Poussières dans le vent

De l'adolescence à l'âge adulte, de la campagne à la ville.

Taïwan, 1965.

Deux amis d'enfance décident de quitter leur petit village de montagne pour aller travailler à Taipei, la capitale, et, pour l'un d'entre eux, de poursuivre ses études aux cours du soir...

En 1986 sortait donc ce film de Hou Hsiao Hsien, qui fermait sa trilogie autobiographique.

C'est une comédie dramatique qui se joue sur deux plans : un plan personnel où l'on voit deux jeunes gens quitter définitivement l'adolescence pour entrer dans l'âge adulte, auquel se superpose une transition géographique puisque ces jeunes gens vont aussi devoir quitter leur cocon familial, et passer de la campagne à la ville.

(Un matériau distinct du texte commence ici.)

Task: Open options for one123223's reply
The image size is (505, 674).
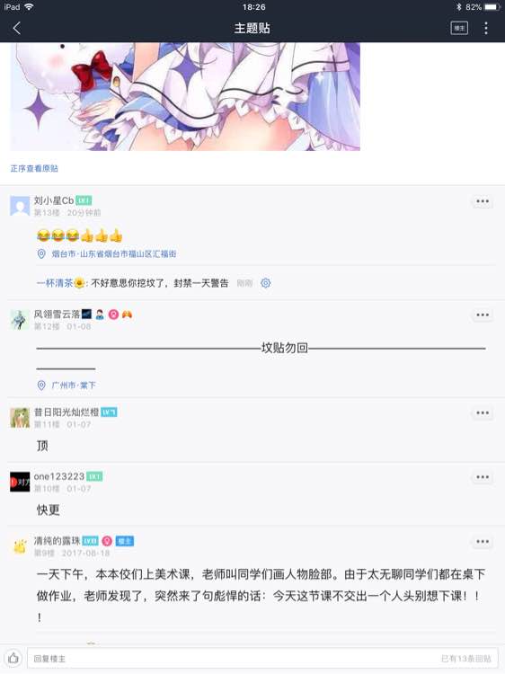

Le film est d'une très rare délicatesse, filmant ses protagonistes sans que la caméra ne semble jamais intrusive, sans que ces jeunes gens semblent ni heureux ni malheureux dans ce moment de transition dans leur vie, sans que le réalisateur n'insuffle le moindre sentiment traumatique lié à cette transition.

C'est le train qu'il empruntent pour revenir voir leurs familles qui symbolise le lien presque indéfectible qui nous relie tous à notre enfance et à notre adolescence, qui matérialise les retours vers ce que sont nos "racines".

Hou Hsiao Hsien construit son film par petites touches en forme de gestes quotidien, en famille, au travail, entre amis... et c'est admirable en tout point. Les scènes se déploient avec beaucoup de tendresse, grâce à des plans-séquences fixes magnifiquement cadrés, et cherchant à capter avec tendresse les émotions qui passent sur les visages des protagonistes. Très belle distribution, où Shufang Chen, Ko Lawrence, Li Tien-lu, Lin Yang, Mei Fang, etc... sont admirables.

C'est incontestablement un très grand film, réalisé par un maître du cinéma. Et je regrette que cette délicatesse ne soit pas plus "populaire".